Lamunhuga Garífuna

“En ese tiempo solo llanto se escuchaba en la comunidad de San Juan. Los pájaros se ocultaban, las hojas de los esbeltos cocoteros se entristecieron y las olas del mar resistían a ser escuchadas, como si la naturaleza misma se negara a reaccionar ante el mandato del Divino Creador”

La Bahía del Puerto del Sol y la masacre de los Garífunas de San Juan” (página 59)

Na minha ignorância, nunca tinha ouvido falar do professor e escritor Victor Virgilio López Garcia, autor de doze livros, entre os quais o que retiro a frase acima. Tampouco tinha ouvido falar do seu povo, os garífunas.

Professor Virgilio, como é conhecido, é hondurenho. Conheci-o em uma recente viagem, a trabalho, a Honduras. Ele vive numa comunidade chamada Tornabe, costa do Atlântico de Honduras.

Hospedado em um hotel à beira-mar, no município de Tela (costa do Atlântico), e proibido, segundo eles, por questão de segurança, ultrapassei as “fronteiras” do mesmo e fui além. Caminhei pela praia e cheguei a uma comunidade pobre.

Nesta comunidade, a primeira coisa que encontro é um barco debaixo de uma cobertura de palha de coqueiro e algumas redes coloridas penduradas. Recuado da praia, um cemitério. Cemitério de enterrar gente pobre.

Em seguida, aparecem na beira da praia algumas choças, sem paredes, também cobertas de palhas de coqueiros. Semelhantes às do nordeste brasileiro. Debaixo delas, algumas mesas rústicas e bancos. Imagino que devem servir de bares aos fins de semana.

Um rapaz caminha entre as choças. Parece procurar alguma coisa. Imagino, que por ser segunda-feira, procura alguma coisa que porventura os visitantes de ontem (domingo) tenham perdido. Imagino: o pobre anda sempre de cabeça baixa, como que procurando alguma coisa perdida por alguém.

Dois homens, negros, pescam de linha. Paro para conversar. Pergunto o nome do local. “Tornabe”, respondem. E em seguida um deles me diz: “Nós que aqui moramos somos garífunas, temos uma língua própria”.

Curioso, começo a perguntar de onde vieram, se têm cantos e danças próprias. Respondem que foram trazidos da África para serem escravos em San Vicente e que dali fugiram para Honduras, Belize e Guatemala, e que vivem no litoral.

No hotel, contei a um funcionário que havia estado em Tornabe e que gostaria de ter mais informações sobre os Garífunas.

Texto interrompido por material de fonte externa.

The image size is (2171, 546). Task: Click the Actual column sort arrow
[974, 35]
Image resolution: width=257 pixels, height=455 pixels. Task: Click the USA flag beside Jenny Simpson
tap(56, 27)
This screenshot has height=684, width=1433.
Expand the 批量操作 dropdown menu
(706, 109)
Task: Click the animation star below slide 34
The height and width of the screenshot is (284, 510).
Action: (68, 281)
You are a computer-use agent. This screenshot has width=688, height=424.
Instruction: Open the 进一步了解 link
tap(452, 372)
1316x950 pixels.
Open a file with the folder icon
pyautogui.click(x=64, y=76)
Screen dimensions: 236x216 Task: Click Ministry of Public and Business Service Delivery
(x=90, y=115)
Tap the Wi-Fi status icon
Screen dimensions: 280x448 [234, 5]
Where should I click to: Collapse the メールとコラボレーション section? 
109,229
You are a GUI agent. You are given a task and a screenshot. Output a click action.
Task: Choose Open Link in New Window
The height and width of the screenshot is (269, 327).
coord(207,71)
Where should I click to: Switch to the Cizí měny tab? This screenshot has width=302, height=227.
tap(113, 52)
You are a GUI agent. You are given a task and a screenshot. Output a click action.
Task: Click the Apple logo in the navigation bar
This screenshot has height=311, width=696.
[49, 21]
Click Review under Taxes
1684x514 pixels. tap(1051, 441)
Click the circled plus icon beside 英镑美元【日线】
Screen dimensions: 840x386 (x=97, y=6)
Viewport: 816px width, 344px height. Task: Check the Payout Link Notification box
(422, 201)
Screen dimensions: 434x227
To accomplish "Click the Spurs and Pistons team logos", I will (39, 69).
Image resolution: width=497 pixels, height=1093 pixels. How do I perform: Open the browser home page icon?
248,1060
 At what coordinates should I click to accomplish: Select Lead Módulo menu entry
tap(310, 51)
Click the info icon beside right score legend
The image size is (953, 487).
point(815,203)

Este funcionário, um descendente dos garífunas, informou-me que em Tornabe vive um homem, professor Virgílio, que é um dos maiores conhecedores da história e da cultura do povo garífuna.

Na noite seguinte fomos (eu e o Luis) a Tornabe procurar o professor Virgilio. Foi fácil encontrá-lo, todos em Tornabe sabem quem é ele e onde mora.

O professor Virgilio é um homem magro, deve pesar cerca de 60 quilos. Estatura de pouco menos que 1,70 metro, anda com dificuldade moderada e apoia-se sobre uma bengala. Conta que foi vítima de quatro acidentes vasculares cerebrais (AVCs), o que, felizmente, não afetou sua capacidade de pensar. Tanto que, dos doze livros publicados que tem, oito escreveu após os AVCs.

Conversamos por mais de uma hora. Contou-nos que foi professor primário e agora está aposentado. Diz que começou a se interessar pelo seu povo ainda jovem, e que quando estudava gostava de escrever e ouvir as histórias dos mais velhos.

Relatou-nos que, aos domingos, tinha um programa de rádio chamado “Clamor Garífuna”, e que, para colocar o programa no ar, fazia algumas pesquisas sobre história, cultura e costumes do povo garífuna.

A partir desse programa e dessas pesquisas, recebeu o estímulo para escrever o primeiro livro, que na língua garífuna se chamou Lamunhuga garifuna,  que significa “clamor garífuna”.

Na saída, compramos alguns livros do professor Virgilio, entre eles La Bahía del Puerto del Sol y la masacre de los garífunas de San Juan, que conta a história do massacre do povo garífuna, executado em 1937 a mando do ditador Tiburcio Carías Andino, que ficou no poder por 16 anos.

A frase de abertura deste artigo é justamente como o autor sentiu poeticamente os dias do massacre.